Rhyndarra
Yeronga
Unlike most surviving 19th century villas, Rhyndarra, which was built in 1889 for businessman William Williams, still retains its stables and most of its original plantings. At a time when the area was semi-rural Williams had Italian architect Andrea Stombuco design this grand riverside manor but only lived in it for a short time before he fell prey to the 1890’s depression. Heavily in debt, he was forced to relinquish the property for lease and moved to Western Australia to live with a daughter until his death in the early 1900’s. A strange parallel fate befell the architect Stombucco, who in the 1890’s was forced to flee to Western Australia, leaving behind his family and a trail of debt. He too died a pauper in the early 20th century.
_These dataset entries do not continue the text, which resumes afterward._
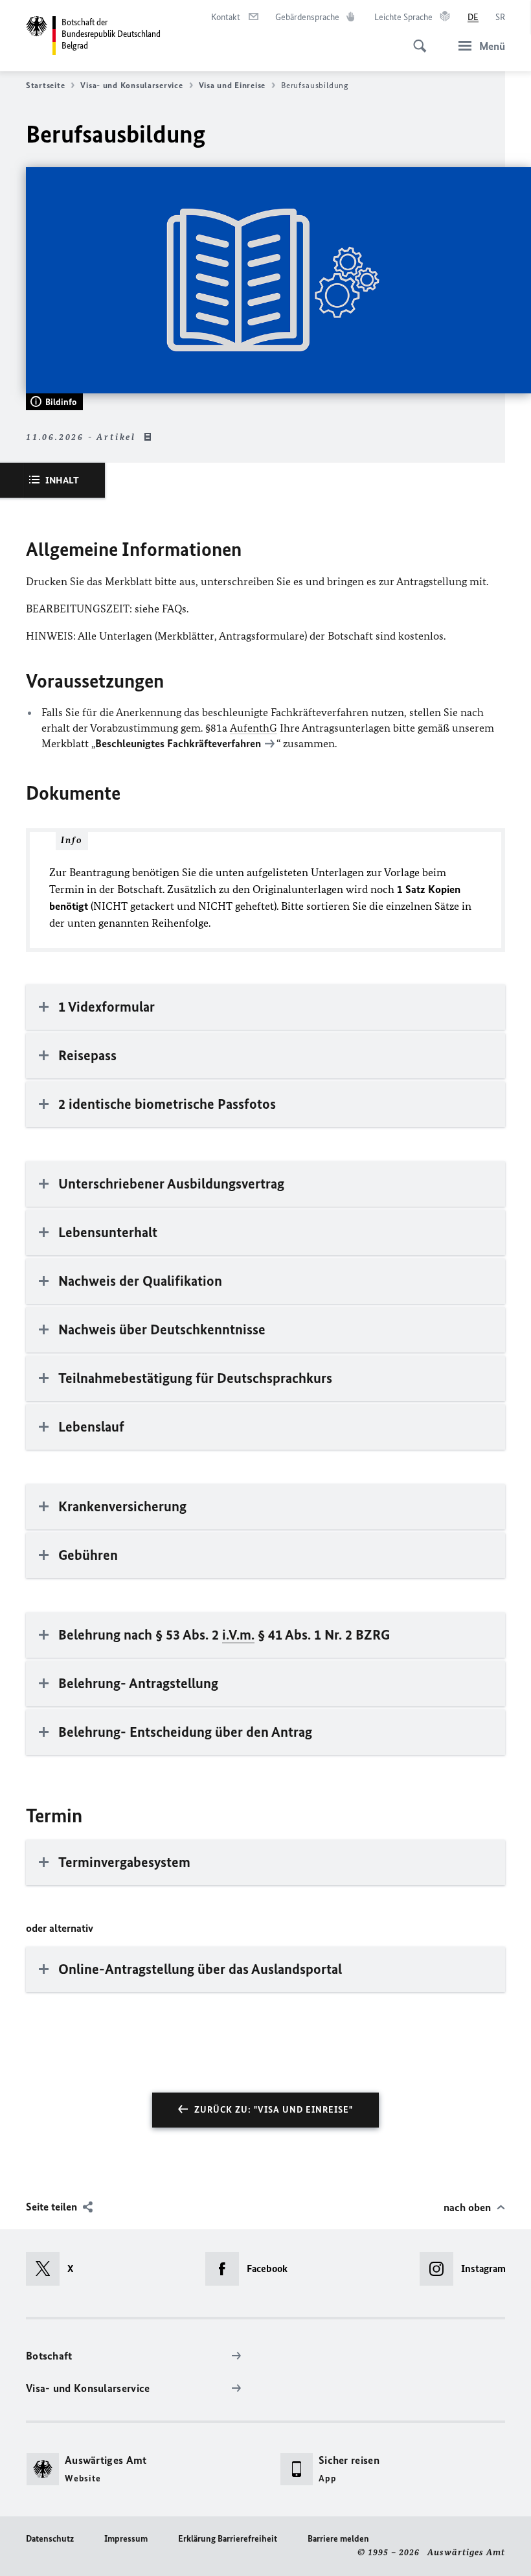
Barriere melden (338, 2538)
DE (473, 17)
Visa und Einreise (232, 85)
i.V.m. (238, 1634)
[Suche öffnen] (415, 38)
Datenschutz (50, 2538)
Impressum (126, 2538)
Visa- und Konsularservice (131, 85)
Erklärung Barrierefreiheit (227, 2538)
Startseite (45, 85)
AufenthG (253, 727)
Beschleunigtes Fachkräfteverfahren (178, 743)
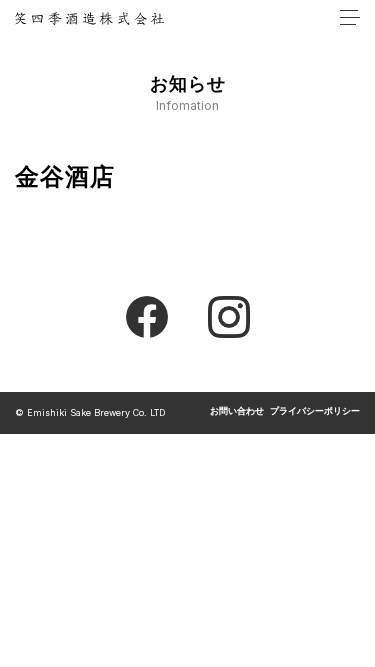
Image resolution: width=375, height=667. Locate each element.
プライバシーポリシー (315, 411)
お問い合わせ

The villa was rented to the Salvation Army as the Yeronga Girls’ Industrial School, essentially a home for orphaned and ‘endangered’ girls. When Williams was eventually declared bankrupt the property was subdivided and the house and grounds passed in 1907 to William Booth, the founder of the Salvation Army.
Booth had established the Salvos in England in 1860’s as a way to help the poor and destitute falling into immorality and alcoholism and his way of doing so was to establish homes for the at risk to live in. The girls who lived at Rhyndarra were largely trained as domestic servants – a kind of win-win for the rich and the poor.
In 1942 the house was requisitioned by the Army to form part of the Australian Women’s Hospital, which was built in the grounds for service personnel, with the house becoming the administrative centre. It was henceforth known as 2 Women’s Hospital, for service.
The army stayed on after the war when the hospital was known as 1 Military Hospital and it treated its last patients in 1996.
The hospital buildings from the war have been demolished since and a housing estate has sprung up around.